Líder do PT na Câmara, o deputado Paulo Pimenta (RS) afirma que na maioria dos países signatários desse tratado há uma conceituação clara do que são organizações terroristas. “Mas aqui estamos num governo que busca ampliar esse conceito e criminalizar movimentos sociais legítimos. Por esse conceito deles, por exemplo, a greve dos caminhoneiros poderia ser classificada como terrorista”, diz. O partido tentará evitar a aprovação, reforça, até que “se saiba claramente quais serão as consequências”.

No governo, contudo, a leitura é que o projeto define que as sanções a serem impostas para quem estiver associado a terrorismo ou financiamento só são aplicáveis a pessoas e organizações listadas pelo Conselho de Segurança da ONU. Ou seja, esse órgão internacional teria que enquadrar alguns movimentos nessa lista de crimes para que as sanções fossem aplicadas.

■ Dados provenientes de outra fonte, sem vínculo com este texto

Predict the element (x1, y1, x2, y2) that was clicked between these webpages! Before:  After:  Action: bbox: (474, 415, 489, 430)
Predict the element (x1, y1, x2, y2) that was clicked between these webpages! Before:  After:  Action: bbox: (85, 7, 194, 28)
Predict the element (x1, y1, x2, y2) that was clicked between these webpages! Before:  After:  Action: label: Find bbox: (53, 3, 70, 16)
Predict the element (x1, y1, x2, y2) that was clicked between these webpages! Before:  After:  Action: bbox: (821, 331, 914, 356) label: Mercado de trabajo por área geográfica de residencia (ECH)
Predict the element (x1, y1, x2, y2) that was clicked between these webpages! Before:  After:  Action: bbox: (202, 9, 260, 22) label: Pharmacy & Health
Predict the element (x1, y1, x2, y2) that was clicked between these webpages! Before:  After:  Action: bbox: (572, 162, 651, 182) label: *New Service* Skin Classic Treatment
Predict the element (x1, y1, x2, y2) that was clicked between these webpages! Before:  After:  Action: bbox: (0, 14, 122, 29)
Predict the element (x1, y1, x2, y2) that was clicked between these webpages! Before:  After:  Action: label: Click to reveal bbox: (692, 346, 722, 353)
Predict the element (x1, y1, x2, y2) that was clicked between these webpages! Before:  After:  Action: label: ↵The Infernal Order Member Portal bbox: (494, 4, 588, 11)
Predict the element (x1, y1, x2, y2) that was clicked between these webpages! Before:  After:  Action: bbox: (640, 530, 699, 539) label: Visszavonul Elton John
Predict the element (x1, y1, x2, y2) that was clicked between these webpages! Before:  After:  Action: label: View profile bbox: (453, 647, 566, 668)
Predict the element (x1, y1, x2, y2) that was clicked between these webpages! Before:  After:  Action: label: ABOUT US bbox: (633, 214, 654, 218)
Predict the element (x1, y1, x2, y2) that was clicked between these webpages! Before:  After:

A visão é que o projeto, ao alinhar a legislação local, faz com que os atos do Conselho de Segurança da ONU tenham execução imediata no que tange ao terrorismo. “[O texto] promove a necessária agilidade no cumprimento de medidas cautelares determinadas por resoluções do CSNU no Brasil. Estabelece que as resoluções do CSNU que resultem em

indisponibilidade devem ser cumpridas sem demora e sem prévio aviso aos sancionados”, segundo análise interna do governo obtida pelo Valor.

Na exposição de motivos do projeto enviado pelo governo federal, destaca-se “que o não cumprimento das Recomendações do GAFI pode implicar em retaliações, que se agravam na medida em que um país demore em sanar as deficiências”. No limite, o país que não adequar sua legislação pode ser excluído até de outros grupos ou organismos internacionais mais importantes que o GAFI, como o G-20, o Fundo Monetário Internacional (FMI) e o Banco Mundial, ainda que tais punições não estejam no radar e sejam vistas como extremas. “A eventual aplicação dessas sanções teria efeitos negativos tanto à imagem internacional de um país quanto para sua atuação nos principais mercados financeiros internacionais”, diz o texto.

Para a área econômica e para Moro, o ideal é que o projeto seja aprovado na Câmara ainda esta semana (está na pauta de quarta-feira). Isso permitiria que o Senado tivesse tempo de votar o projeto ainda neste ano e que a sanção presidencial ocorresse antes da reunião de fevereiro do GAFI. O Congresso sai de recesso em três semanas e só volta em fevereiro.